Pero, si a la secuencia del hacer y de la racionalidad científica se contrapone la voluntad política, se producen condiciones que anulan los esfuerzos precedentes, se perjudica la gobernanza del Estado y su funcionalidad, y se inducen crisis cuyas variables, en los mejores de los casos, intentan limitar los daños preservando las instituciones, sin preocuparse del ulterior deterioro de la sociedad, pues si se llega a la alteración de las reglas que garantizan la funcionalidad de las instituciones, se determina en los hechos la ruptura del orden constitucional, se anula la división de los poderes y se conculcan los derechos de los ciudadanos, máxime cuando la tentación totalitaria se manifiesta como hipérbole del continuismo del abuso con el cual se ha secuestrado el ejercicio del poder.
La experiencia histórica evidencia que en un sistema democrático se impone el crecimiento del conocimiento proyectado en el tiempo y en el desarrollo económico y social. Es un proceso científico que transforma y hace crecer la sociedad cuando en su actuación prevalece la racionalidad de la ética: su inspiración y conducción no solo deben caracterizar las acciones concretas de los comportamientos de las instituciones, sino que al mismo tiempo exigen la promoción de los valores de los cuales son portadores los actores políticos, económicos, sociales y culturales.

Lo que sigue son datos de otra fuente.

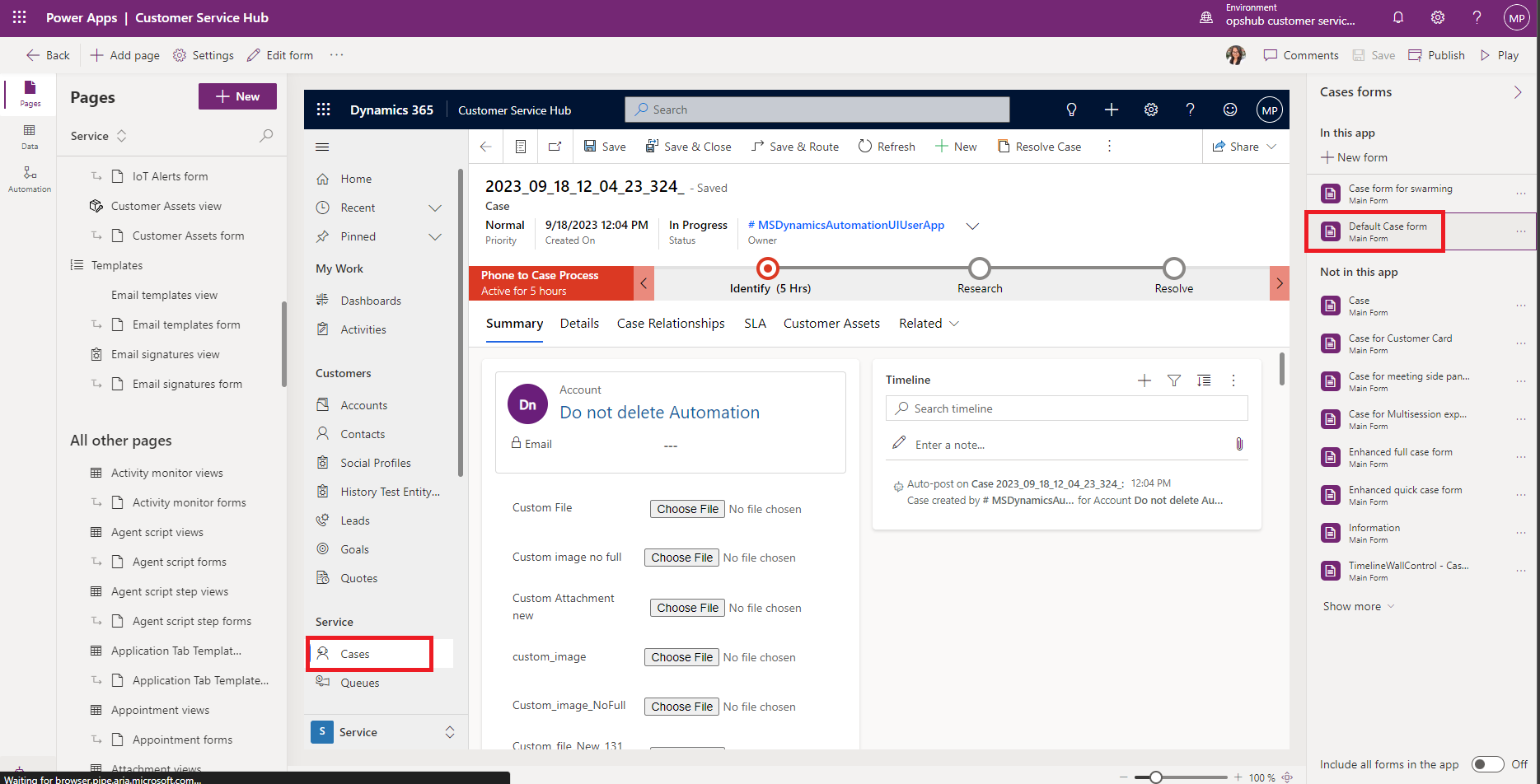
Task: Open the Automation section in left rail
Action: 30,178
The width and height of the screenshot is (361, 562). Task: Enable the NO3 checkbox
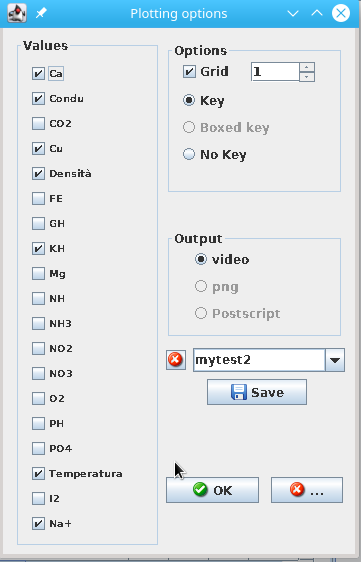click(38, 373)
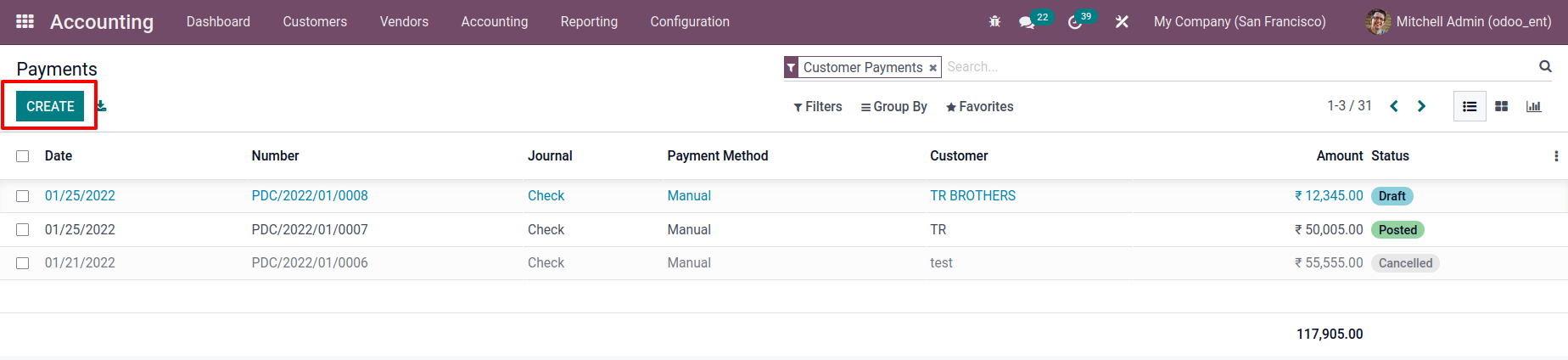Open the activities clock icon
The height and width of the screenshot is (360, 1568).
point(1074,22)
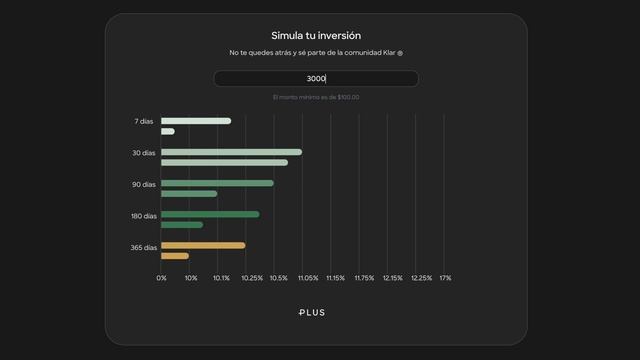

Los alcances de libertad, de justicia, de dignidad e inviolabilidad de la persona, de los derechos humanos, de la pulcritud y transparencia de la administración pública, de su funcionalidad y eficiencia, son objetivos estratégicos que califican el sistema democrático y le otorgan la legitimación que deriva por alcanzar una superior categoría de civilización: es este el proceso evolutivo que merece el reconocimiento, respeto y aceptación como expresión de la forma más democrática a la cual la humanidad ha llegado en la estructuración del poder del Estado, muy lejos del albedrío jurídico e imposición practicada por el órgano tutor de la legitimidad democrática para inhabilitar los candidatos de la oposición a la representación de los ciudadanos.
Los principios que el sistema democrático expresa por su formulación y por su espíritu procedimental, relativizan las finalidades perseguidas por las otras racionalidades presentes en las estructuras del Estado y de la sociedad. Las leyes que definen el comportamiento de las diversas instituciones necesarias para la funcionalidad global de un Estado promotor de desarrollo y de las consecuentes relaciones con la sociedad indican las pautas y modalidades con las cuales se aplican los principios filtrados por la ética de la racionalidad.
Queda un axioma: la libertad es la dimensión histórica del hombre, nunca el prevalecer de la racionalidad de la ética disminuirá o conculcará libertades, sino que propiciará la continuidad entre el fin de un periodo histórico y el comienzo de otro para incorporar en la transición las modificaciones propiciadas por el principio de causalidad, la inspiración de la estética y los valores morales que deben permear las acciones de los ciudadanos en sus relaciones con las instituciones definidas en el pacto social vigente.